Some day when the markets drop severely nobody wants to be left holding the bag. And while the collapse in 2008/09 is still very fresh in our minds we have to recognize that event was an outlier. For some it seemed rather surreal – how could the markets lose it? Yet the pain was REAL and felt across the investment world. Even with the SPX up 200% from those deep lows in March 2009 there has been hesitancy along the way. Unless you just bought at some point and closed your eyes and ears then you might not have even racked up enough gains to cover those deep losses. Every situation is different of course, and as a trader I am always ‘on the edge’ looking for the next big move within an uptrend or downtrend.

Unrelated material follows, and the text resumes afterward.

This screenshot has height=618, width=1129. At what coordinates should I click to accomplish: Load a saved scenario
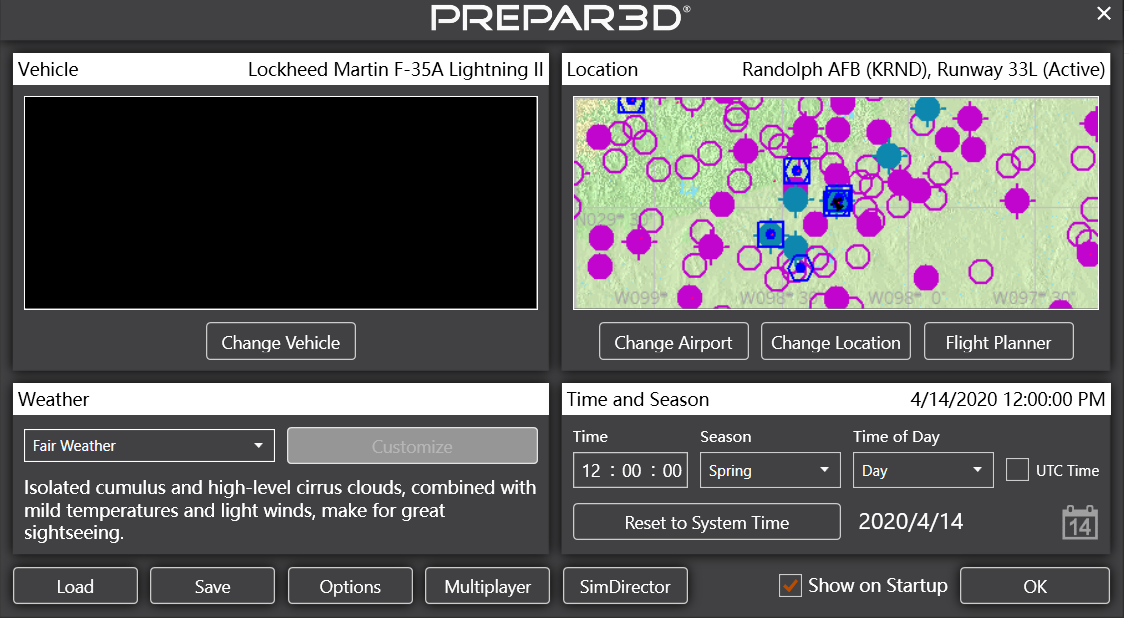(75, 587)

The feeling I get today is everyone is on edge. As the Fed shifts into a new control phase of less accommodation and soon to raise rates (hawkish posture) we still have investors and traders trying to squeeze out the gains before the trend changes. Of course, who will tell us that is going to happen? The pundits, experts and gurus who seem to ALWAYS tells us the exact wrong time? The MARKET always tells us. The assumption of course is the markets will turn down as the Fed removes their stimulus, in place for nearly five years. Yet, I would argue that while this action is hawkish it is not necessarily the death of equities as some would believe. Are stock market gains the result of aggressive Fed policy?
I would say yes for the most part, but then corporate profits are at record highs. That may be the result of easy money but businesses still have to PERFORM, and in a positive environment that has taken place. So, the Fed easy money policy was as much a psychological crutch than it was actual stimulus. Chair Yellen and former Chair Bernanke are both on record several times saying monetary policy is not a driver of growth, yet they stop short of saying it was a psychological tool – meant to create a positive environment and shore up confidence. Clearly policy has had an effect on investors/traders minds.

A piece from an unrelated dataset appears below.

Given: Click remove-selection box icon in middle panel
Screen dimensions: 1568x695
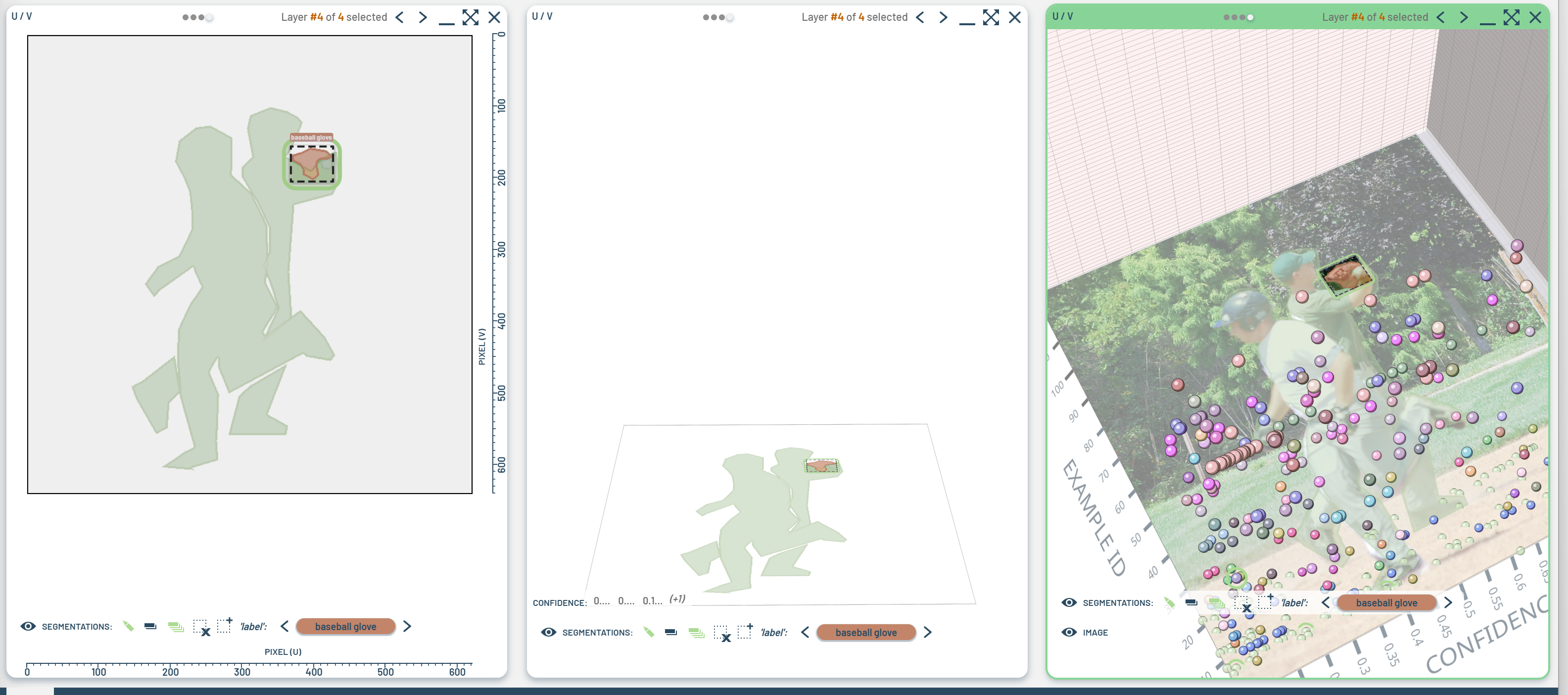Looking at the screenshot, I should pos(721,634).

But the next move? I defer to the charts and technicals for the answer as they guide me into the next time-frame. The charts help me stay focused on the message of the markets.
On the SPX chart we see the potential formation of a top on September 19 and with some confirmation to the downside but that seems only corrective in nature. Further, the trend line is still intact but it falls down to about 1950, an area of fibonacci support and the 100 ma (an area where the markets tested this year and bounced sharply).
Distribution has been high as institutional selling is noted by the high volume bars on down days, yet like previous times the market catches its footing. We’ve seen potential tops and top calls on numerous occasions only to fail, this bull market has fooled so many. I will follow the trends and patterns that have worked in the past to find the right combination.